Generalizing ND Tensor Code in Python:

Here’s a generalized function in Python to create an n-dimensional tensor using NumPy:

import numpy as np

def create_nd_tensor(shape):
    """
    Create an n-dimensional tensor with random values.

    Parameters:
    - shape: Tuple specifying the shape of the tensor.

    Returns:
    - nd_tensor: N-dimensional tensor with random values.
    """
    nd_tensor = np.random.rand(*shape)
    return nd_tensor

# Example usage:
shape = (2, 3, 4)  # Example shape for a 3D tensor
nd_tensor = create_nd_tensor(shape)
print("Generated", len(shape), "D tensor:")
print(nd_tensor)
print("Shape of the tensor:", nd_tensor.shape)

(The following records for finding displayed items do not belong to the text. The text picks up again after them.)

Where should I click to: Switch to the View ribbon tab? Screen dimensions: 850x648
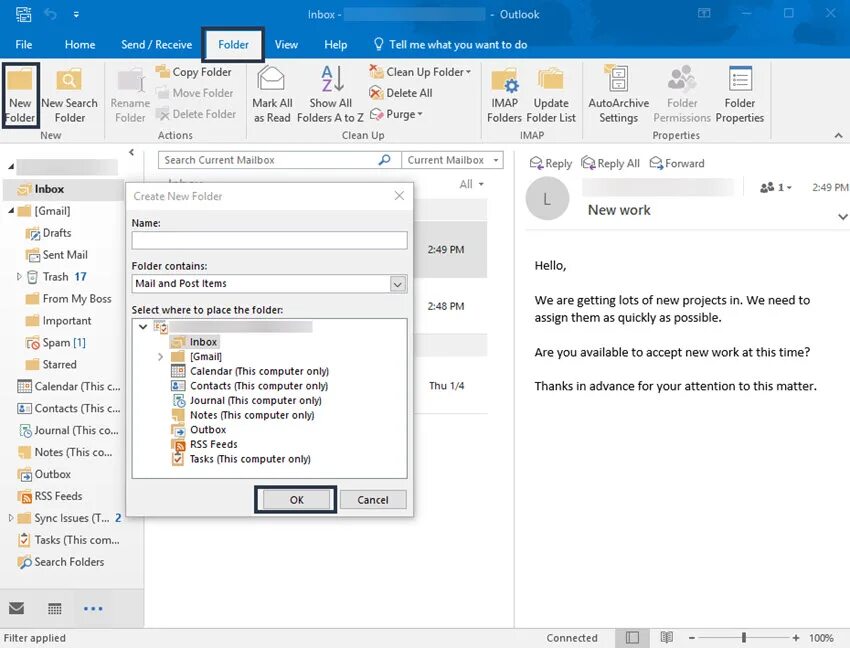click(286, 44)
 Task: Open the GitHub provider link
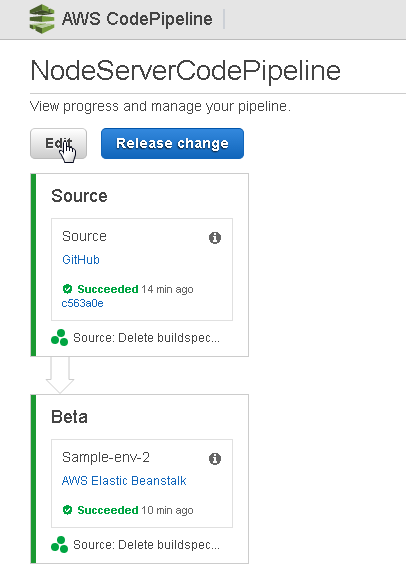81,260
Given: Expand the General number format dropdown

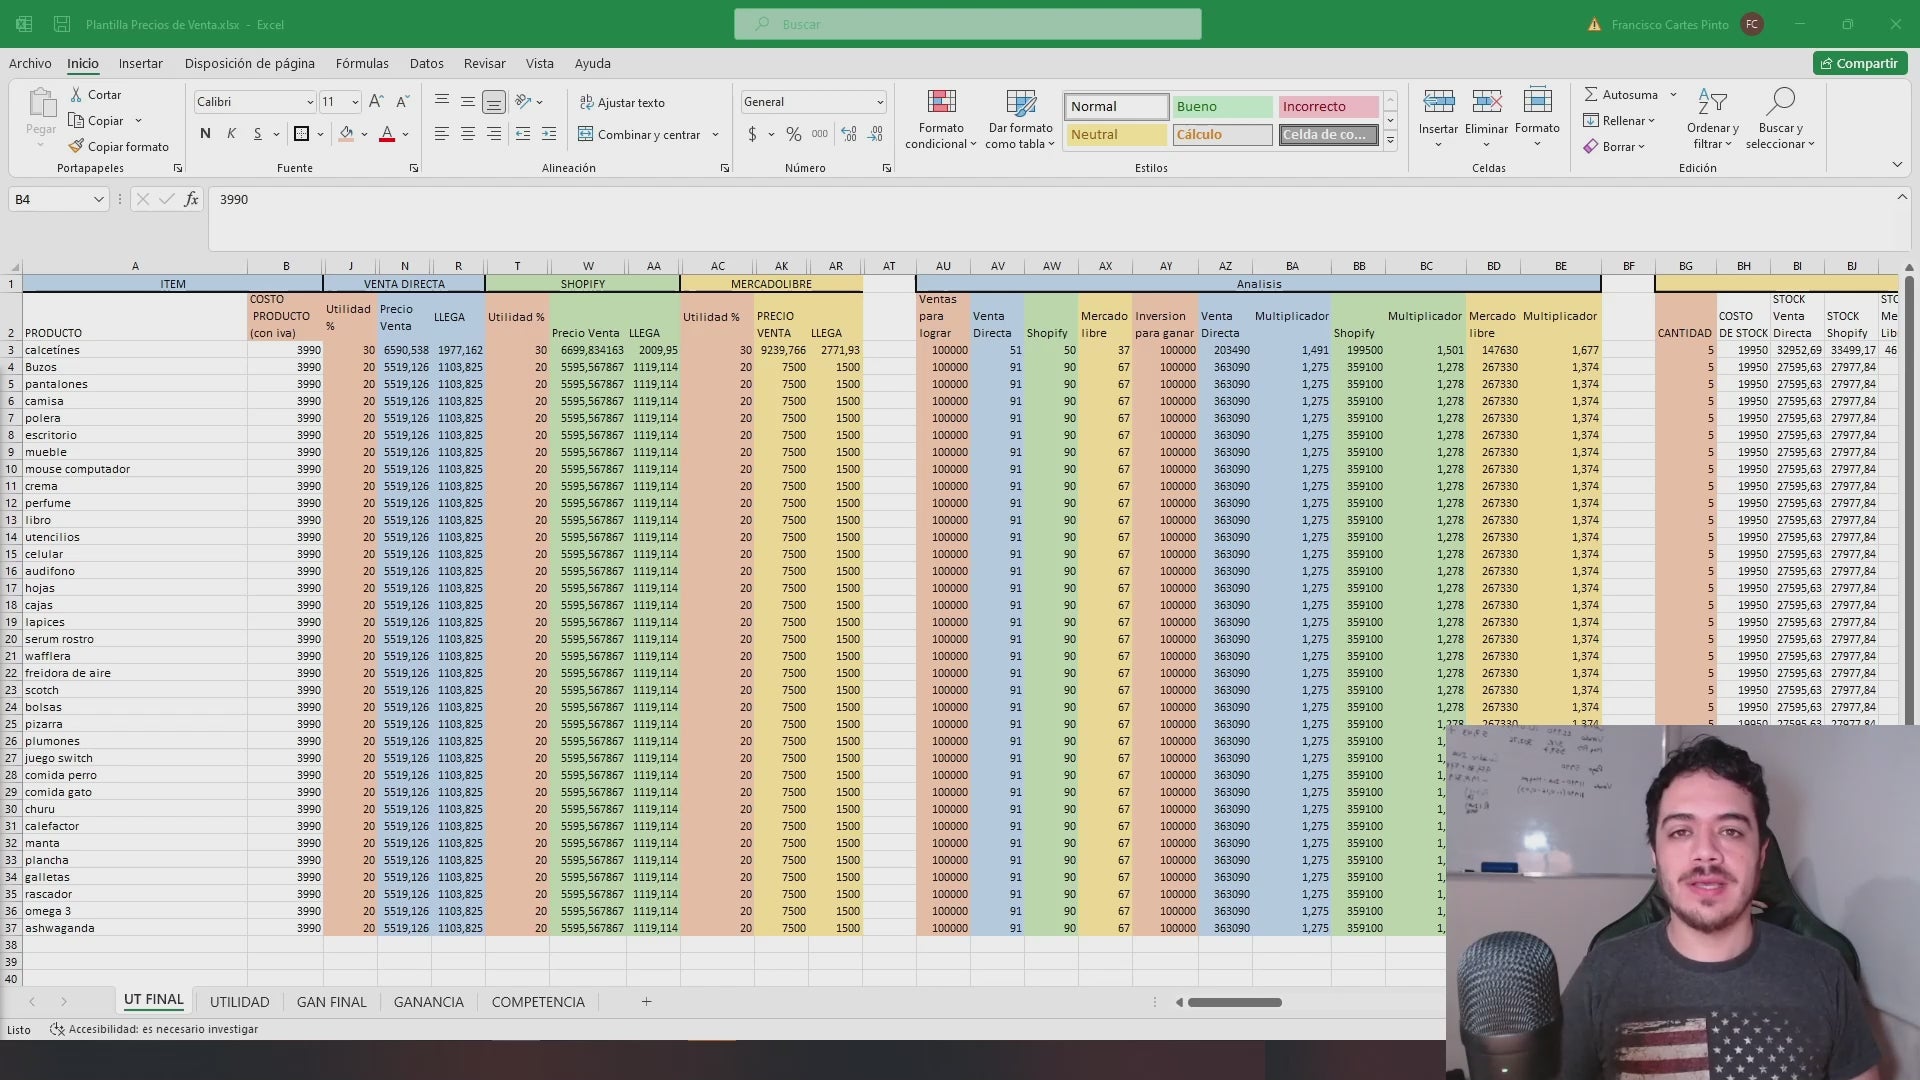Looking at the screenshot, I should click(879, 102).
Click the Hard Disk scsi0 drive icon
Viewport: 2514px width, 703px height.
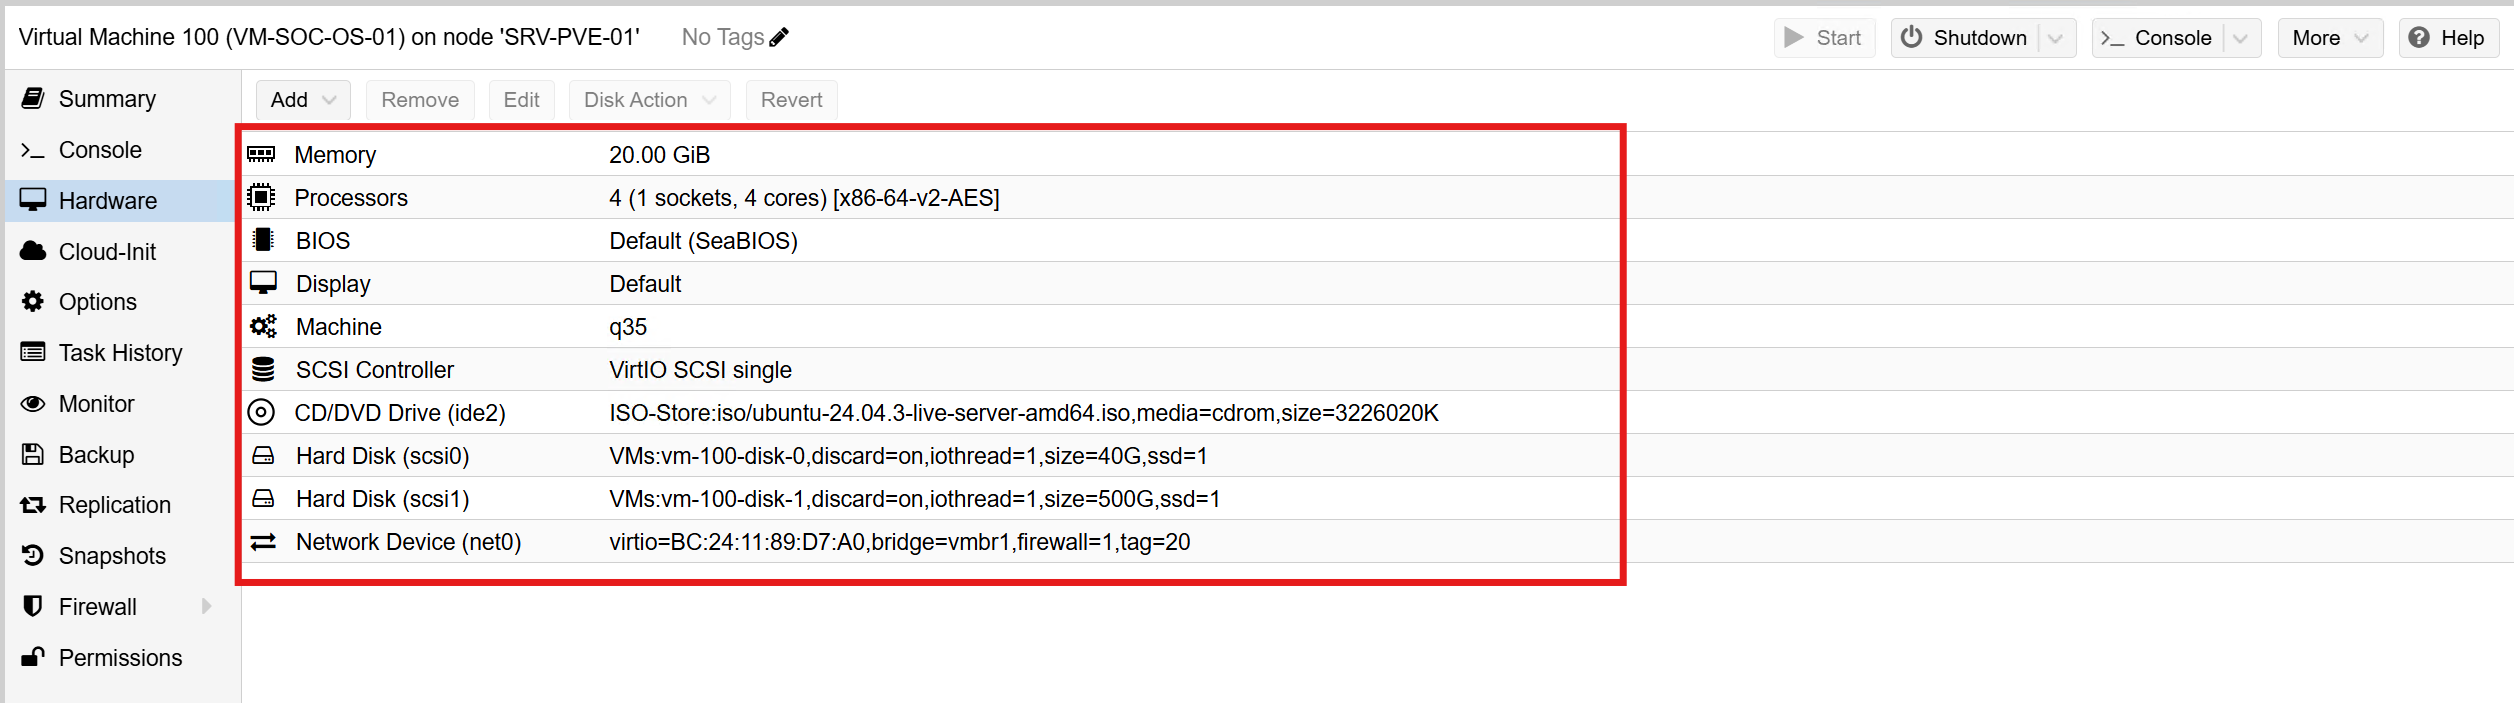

This function takes a tuple shape as input, specifying the dimensions of the desired tensor. It then generates random values to populate the tensor using NumPy’s np.random.rand function. Finally, it returns the created n-dimensional tensor.

9. Rank, Axis & Shape

  1. Rank:
    • The rank of a tensor refers to the number of dimensions it has.
    • For example, a scalar has rank 0, a vector has rank 1, a matrix has rank 2, and so on.
    • In general, the rank of a tensor corresponds to the number of indices required to access its elements.
  2. Axis:
    • Each dimension of a tensor is often referred to as an axis.
    • For example, in a 2D tensor (matrix), the rows and columns correspond to the first and second axes, respectively.
    • Axis indices are zero-based, meaning the first axis has index 0, the second axis has index 1, and so on.
  3. Shape:
    • The shape of a tensor describes the size of each dimension.
    • It is represented as a tuple of integers, where each integer specifies the size of the corresponding dimension.
    • For example, a tensor with shape (2, 3) has 2 rows and 3 columns.
    • The length of the shape tuple corresponds to the rank of the tensor.

In summary:

Understanding these concepts is crucial for working with tensors in machine learning and deep learning, as they provide insights into the structure and organization of data within tensors.